Warisan musik Rhoma Irama terus menemukan cara untuk hadir di tengah perkembangan zaman. Tidak hanya melalui dangdut yang telah menjadi identitasnya, karya-karya sang legenda juga mendapat sentuhan berbeda melalui SonetRock, proyek musik yang membawa lagu-lagu Rhoma Irama ke dalam karakter musik rock.
SonetRock dipelopori oleh Vicky Rhoma, putra Rhoma Irama, dengan menawarkan pendekatan musikal yang berbeda dari warna musik Soneta Group. Lagu-lagu yang sebelumnya dikenal dengan aransemen dangdut kemudian dikembangkan dengan karakter rock yang lebih keras, dinamis, dan dekat dengan selera generasi muda.

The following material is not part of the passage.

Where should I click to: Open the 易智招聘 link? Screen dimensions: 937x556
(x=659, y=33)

Salah satu karya yang pernah diangkat adalah “Bujangan”, lagu populer Rhoma Irama yang mendapat sentuhan aransemen rock. Perubahan warna musik tersebut tidak menghilangkan identitas asli lagunya, tetapi memberikan perspektif baru terhadap karya yang telah dikenal luas oleh masyarakat.
Kehadiran SonetRock juga memperlihatkan bagaimana sebuah warisan musik dapat terus berkembang tanpa harus kehilangan akar. Bagi generasi penerus Rhoma Irama, musik bukan sekadar peninggalan masa lalu, tetapi sesuatu yang dapat terus ditafsirkan dan dikembangkan sesuai perkembangan zaman.

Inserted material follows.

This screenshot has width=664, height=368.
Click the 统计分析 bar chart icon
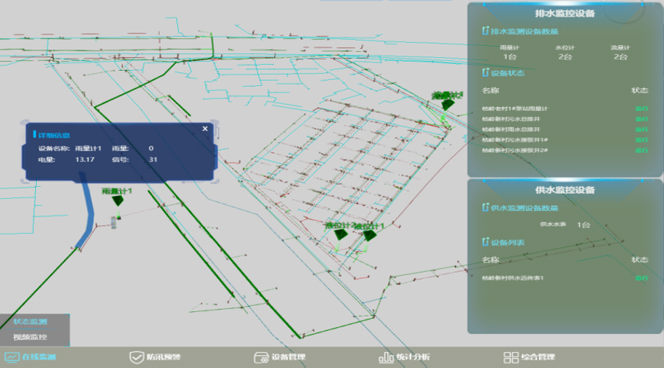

Langkah tersebut menjadi menarik karena perjalanan musik keluarga Rhoma Irama tidak berhenti pada satu genre. Dari dangdut hingga rock, setiap generasi memiliki cara sendiri untuk meneruskan perjalanan musikal keluarga yang telah memiliki pengaruh besar dalam sejarah musik Indonesia.
SonetRock pada akhirnya bukan hanya tentang mengubah aransemen lagu dangdut menjadi rock. Lebih dari itu, kehadirannya menjadi bagian dari upaya menjaga agar karya-karya Rhoma Irama tetap hidup, didengar, dan diperkenalkan kepada generasi baru melalui bahasa musik yang lebih beragam.